Como relata Gibson es cierto que el incidente neoyorkino le sirvió a Dalí para inaugurar, dos días después en Julian Levy, en Nueva York, con un absoluto éxito y completo eco en la prensa, la misma que había hecho poco caso cuando llegara con el pan a la cabeza al puerto neoyorkino.   “Life” señalaría en esas fechas de 1939 que ninguna exposición del artista había sido tan popular como la que estaba a punto de clausurarse.  También es cierto que el inaprensible Dalí plantearía con su “acción” en la Quinta Avenida, uno de los primeros interrogantes sobre la cuestión de los derechos del autor: la conocida “Declaración de la Independencia de la Imaginación y de los Derechos del Hombre a su propia locura”.  En ella Dalí aludía, despechadamente, al incidente de Bonwit y Teller.
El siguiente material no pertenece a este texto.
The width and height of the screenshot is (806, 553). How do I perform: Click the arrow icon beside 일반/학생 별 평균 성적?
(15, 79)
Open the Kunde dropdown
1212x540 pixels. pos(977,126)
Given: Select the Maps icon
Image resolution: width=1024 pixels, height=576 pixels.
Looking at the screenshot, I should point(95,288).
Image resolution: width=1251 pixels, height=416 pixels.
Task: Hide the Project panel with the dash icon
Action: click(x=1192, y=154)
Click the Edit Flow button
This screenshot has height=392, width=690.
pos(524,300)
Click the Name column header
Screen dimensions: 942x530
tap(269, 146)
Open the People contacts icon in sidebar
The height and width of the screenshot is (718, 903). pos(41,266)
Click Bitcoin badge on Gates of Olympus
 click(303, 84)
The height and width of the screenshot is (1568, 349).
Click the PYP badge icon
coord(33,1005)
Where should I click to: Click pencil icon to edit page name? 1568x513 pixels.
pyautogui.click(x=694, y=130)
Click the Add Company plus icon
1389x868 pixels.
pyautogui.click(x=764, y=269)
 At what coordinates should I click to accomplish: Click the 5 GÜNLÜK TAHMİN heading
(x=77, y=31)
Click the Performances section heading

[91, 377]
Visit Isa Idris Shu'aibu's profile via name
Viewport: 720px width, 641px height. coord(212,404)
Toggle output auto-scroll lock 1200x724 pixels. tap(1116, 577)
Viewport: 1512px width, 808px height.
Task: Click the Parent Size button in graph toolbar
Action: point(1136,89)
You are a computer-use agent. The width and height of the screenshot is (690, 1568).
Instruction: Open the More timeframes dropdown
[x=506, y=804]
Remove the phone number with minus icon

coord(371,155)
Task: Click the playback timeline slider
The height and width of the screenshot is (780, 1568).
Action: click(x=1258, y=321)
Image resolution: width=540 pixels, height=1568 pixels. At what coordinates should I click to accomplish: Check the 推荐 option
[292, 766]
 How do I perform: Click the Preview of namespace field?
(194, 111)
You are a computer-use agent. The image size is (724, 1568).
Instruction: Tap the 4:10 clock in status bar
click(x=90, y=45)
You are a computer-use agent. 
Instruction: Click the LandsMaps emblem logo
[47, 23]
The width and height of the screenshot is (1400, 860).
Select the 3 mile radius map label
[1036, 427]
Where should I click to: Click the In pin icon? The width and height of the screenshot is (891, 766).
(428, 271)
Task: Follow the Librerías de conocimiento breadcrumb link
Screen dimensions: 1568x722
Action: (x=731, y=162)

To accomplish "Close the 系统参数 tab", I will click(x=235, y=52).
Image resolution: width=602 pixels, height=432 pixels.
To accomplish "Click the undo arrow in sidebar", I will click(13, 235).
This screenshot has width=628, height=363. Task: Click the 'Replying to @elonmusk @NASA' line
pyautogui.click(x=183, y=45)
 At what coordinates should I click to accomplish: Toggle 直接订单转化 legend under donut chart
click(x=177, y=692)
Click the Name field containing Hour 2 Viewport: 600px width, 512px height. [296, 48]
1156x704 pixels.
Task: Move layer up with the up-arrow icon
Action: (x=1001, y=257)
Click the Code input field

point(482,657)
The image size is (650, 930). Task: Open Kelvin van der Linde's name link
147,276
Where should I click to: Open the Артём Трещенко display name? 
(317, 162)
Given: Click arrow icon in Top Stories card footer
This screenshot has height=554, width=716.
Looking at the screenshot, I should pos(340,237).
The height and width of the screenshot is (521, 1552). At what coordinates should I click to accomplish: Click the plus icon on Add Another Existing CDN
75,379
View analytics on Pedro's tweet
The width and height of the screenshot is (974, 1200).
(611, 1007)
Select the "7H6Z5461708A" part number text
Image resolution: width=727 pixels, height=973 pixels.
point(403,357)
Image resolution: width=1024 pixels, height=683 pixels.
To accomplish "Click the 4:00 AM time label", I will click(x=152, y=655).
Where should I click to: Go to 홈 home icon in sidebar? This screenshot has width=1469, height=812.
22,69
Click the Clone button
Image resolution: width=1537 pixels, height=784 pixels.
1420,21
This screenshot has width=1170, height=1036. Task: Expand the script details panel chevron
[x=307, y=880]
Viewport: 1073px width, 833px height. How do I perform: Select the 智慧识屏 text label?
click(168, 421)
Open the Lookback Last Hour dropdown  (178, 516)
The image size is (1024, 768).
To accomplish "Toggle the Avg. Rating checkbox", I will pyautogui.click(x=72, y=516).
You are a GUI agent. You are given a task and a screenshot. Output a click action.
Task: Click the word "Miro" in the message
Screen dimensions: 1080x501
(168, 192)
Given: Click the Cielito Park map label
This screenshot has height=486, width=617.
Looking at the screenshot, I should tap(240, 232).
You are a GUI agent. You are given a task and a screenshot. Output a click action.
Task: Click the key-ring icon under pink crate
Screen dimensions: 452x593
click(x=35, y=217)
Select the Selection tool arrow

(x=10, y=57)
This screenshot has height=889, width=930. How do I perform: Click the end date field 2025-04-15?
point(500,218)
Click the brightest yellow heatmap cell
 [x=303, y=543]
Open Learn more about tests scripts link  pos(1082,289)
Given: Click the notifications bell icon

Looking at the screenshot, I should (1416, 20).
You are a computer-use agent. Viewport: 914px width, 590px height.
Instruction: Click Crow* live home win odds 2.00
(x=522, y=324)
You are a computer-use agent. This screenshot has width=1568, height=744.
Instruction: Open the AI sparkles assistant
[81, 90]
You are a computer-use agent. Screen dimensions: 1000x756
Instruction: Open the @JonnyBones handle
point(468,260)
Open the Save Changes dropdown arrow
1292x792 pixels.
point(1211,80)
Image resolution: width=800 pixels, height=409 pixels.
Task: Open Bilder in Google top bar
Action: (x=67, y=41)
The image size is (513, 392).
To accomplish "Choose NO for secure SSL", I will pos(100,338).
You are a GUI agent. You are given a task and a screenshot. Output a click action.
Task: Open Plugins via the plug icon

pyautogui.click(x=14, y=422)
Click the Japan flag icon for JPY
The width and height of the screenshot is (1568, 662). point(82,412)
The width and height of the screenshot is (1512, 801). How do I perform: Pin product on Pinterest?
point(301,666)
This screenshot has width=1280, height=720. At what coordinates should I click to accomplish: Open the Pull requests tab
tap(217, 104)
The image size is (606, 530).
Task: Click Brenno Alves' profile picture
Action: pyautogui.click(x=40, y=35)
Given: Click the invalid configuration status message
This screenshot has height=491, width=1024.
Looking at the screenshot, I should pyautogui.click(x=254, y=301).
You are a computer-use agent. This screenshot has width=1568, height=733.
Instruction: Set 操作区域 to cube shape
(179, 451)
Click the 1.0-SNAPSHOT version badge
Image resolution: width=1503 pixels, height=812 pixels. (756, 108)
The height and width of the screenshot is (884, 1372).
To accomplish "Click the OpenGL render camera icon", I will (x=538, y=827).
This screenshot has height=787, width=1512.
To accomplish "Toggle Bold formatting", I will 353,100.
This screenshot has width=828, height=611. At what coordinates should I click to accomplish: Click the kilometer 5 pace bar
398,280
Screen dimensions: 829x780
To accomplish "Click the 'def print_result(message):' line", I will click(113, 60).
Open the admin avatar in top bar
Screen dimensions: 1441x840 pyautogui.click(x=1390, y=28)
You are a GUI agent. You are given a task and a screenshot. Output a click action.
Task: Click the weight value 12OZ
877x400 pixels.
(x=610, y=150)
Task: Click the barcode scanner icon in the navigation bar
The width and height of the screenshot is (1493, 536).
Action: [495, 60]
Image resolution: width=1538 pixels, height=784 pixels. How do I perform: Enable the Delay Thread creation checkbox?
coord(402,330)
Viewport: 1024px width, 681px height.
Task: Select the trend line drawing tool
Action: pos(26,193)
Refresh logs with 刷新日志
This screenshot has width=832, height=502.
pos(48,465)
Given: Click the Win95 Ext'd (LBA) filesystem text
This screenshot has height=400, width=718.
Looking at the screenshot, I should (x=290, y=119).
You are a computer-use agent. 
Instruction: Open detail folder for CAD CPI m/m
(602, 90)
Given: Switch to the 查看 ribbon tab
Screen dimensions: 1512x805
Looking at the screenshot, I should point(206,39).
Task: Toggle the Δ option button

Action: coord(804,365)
Sobre el asunto de la relación entre surrealismo y el mundo del comercio aconsejamos la esencial exposición que se celebró en el “Victoria and Albert Museum” el pasado año: “The Surreal Body: Fetish and Fashion”.

En otras ocasiones, catálogos de ediciones de este programa artístico que tiene ahora su cuarta edición contemporánea, quinta considerando los escaparates de 1963, ya hemos citado a los artistas que han creado en las transparentes vitrinas del escaparate.  Ese lugar que fuera uno de los emblemas del trabajo de Jean Eugène Auguste Atget (1857-1927), fotógrafo vindicado por los surrealistas principalmente por su capacidad para rescatar rincones de lo cotidiano que hasta ahora no eran objeto del arte.

En 1944 Henri Moore realizaría los escaparates de Bonwit y Teller.  Un año después, Marcel Duchamp sería responsable, con Enrico Donati, de los escaparates para la librería de Brentano y Gotham Book Mart en abril de 1945 promocionando libros de André Breton: “Arcane 17” (“Lazy Hardware”) en un caso y, en otro, una edición de “Le Surréalisme et la Peinture”.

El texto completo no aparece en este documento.